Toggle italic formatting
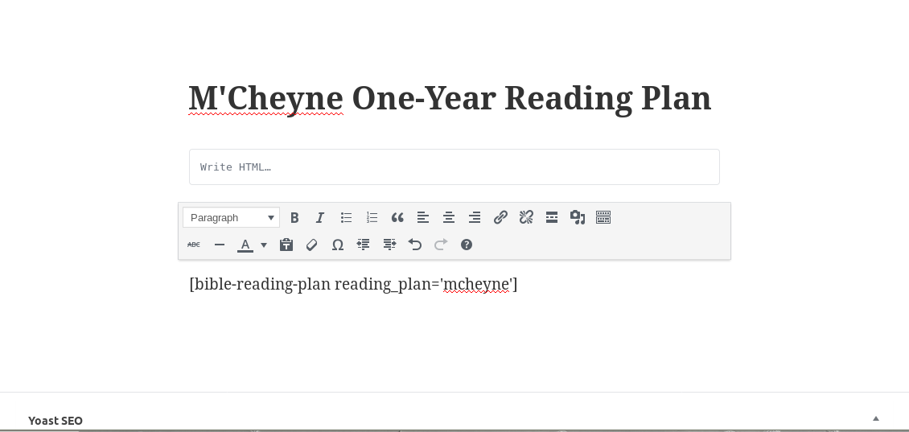 [x=320, y=217]

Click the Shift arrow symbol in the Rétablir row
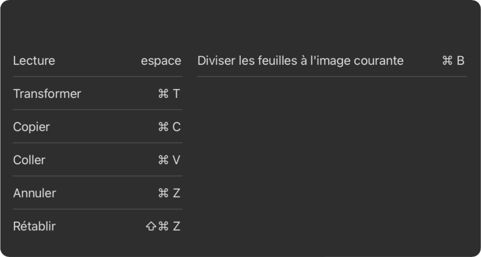point(151,227)
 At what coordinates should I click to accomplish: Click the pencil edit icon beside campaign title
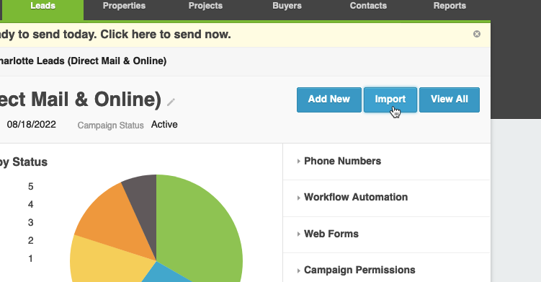click(171, 102)
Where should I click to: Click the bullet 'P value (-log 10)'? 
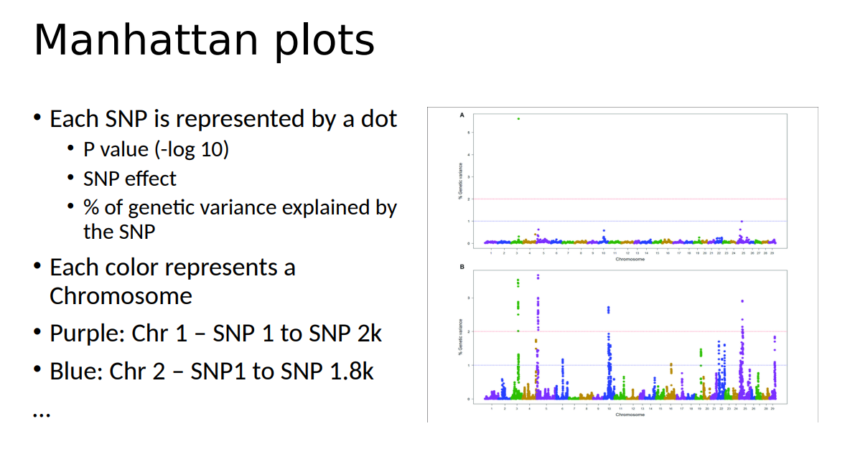coord(154,149)
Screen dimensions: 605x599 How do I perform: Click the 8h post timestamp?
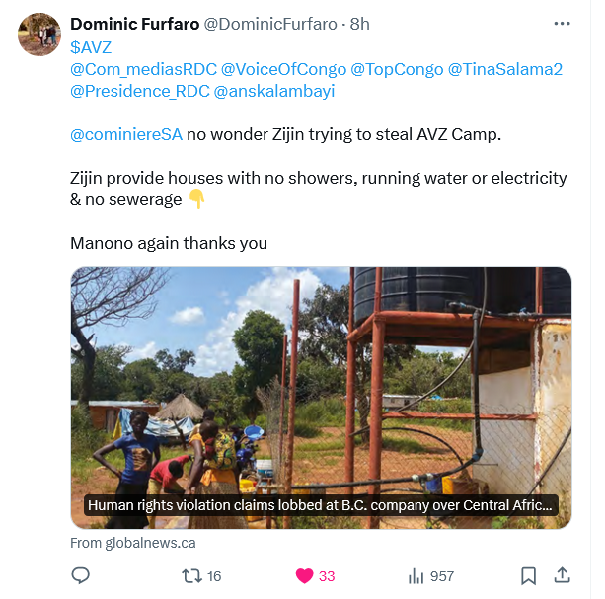coord(360,24)
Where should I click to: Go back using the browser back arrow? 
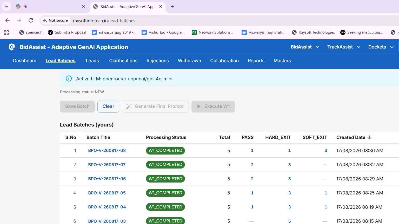pyautogui.click(x=7, y=20)
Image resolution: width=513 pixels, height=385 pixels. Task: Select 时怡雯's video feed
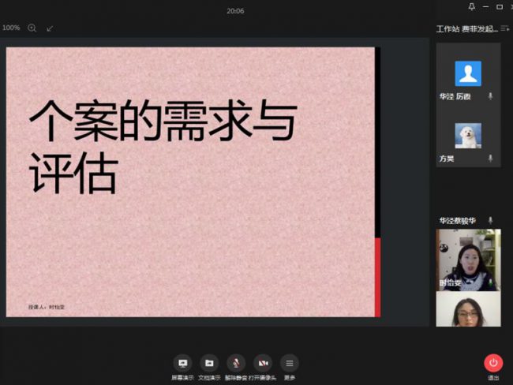tap(468, 260)
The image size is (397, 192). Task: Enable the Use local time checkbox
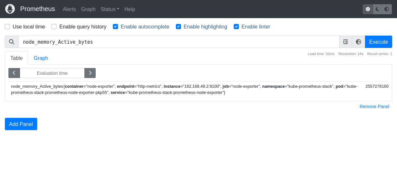(7, 27)
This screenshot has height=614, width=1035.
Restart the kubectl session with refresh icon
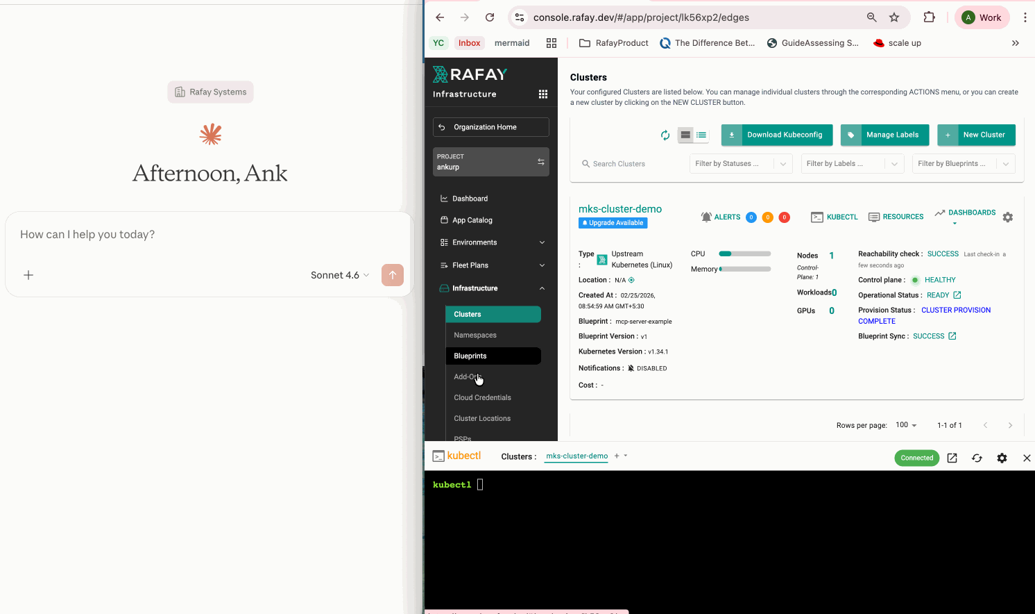coord(977,458)
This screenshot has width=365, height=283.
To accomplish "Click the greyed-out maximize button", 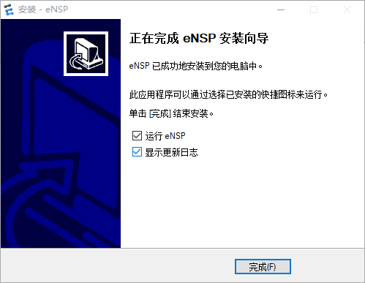I will pyautogui.click(x=314, y=10).

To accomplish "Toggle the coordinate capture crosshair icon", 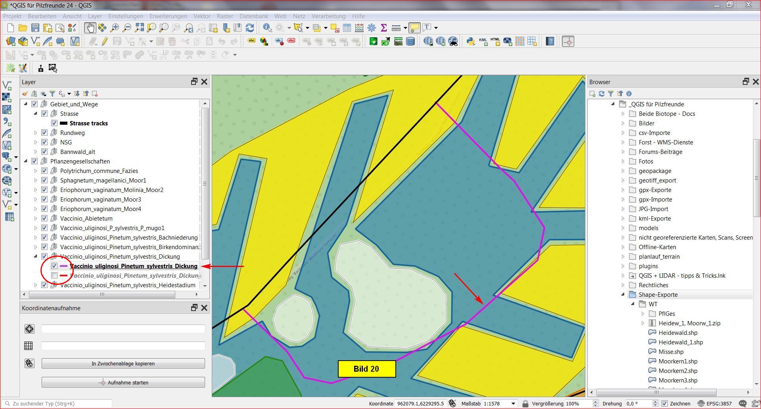I will point(568,41).
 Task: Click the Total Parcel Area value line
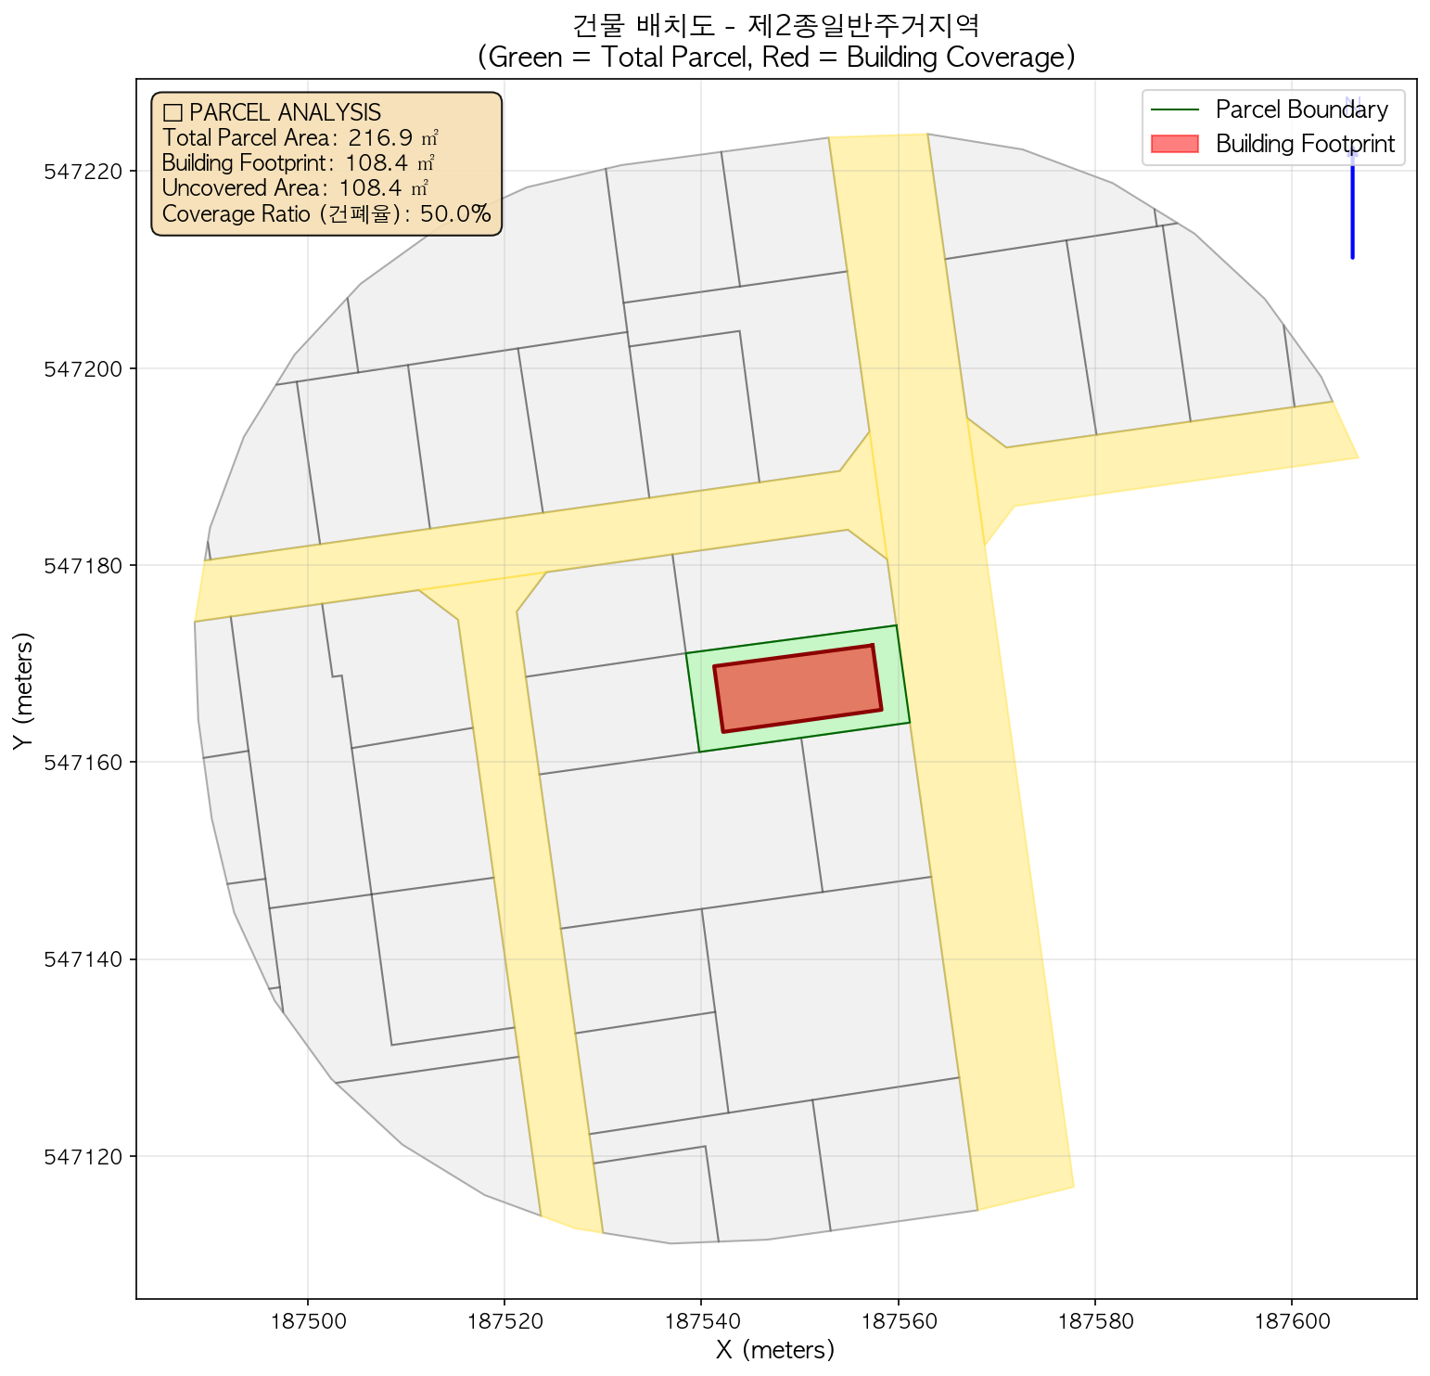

PROBLEM DETAILS: Within the entries, find each line holding the string "screenshot". Reply with how many there are, as a number alone.

TASK OUTPUT: 2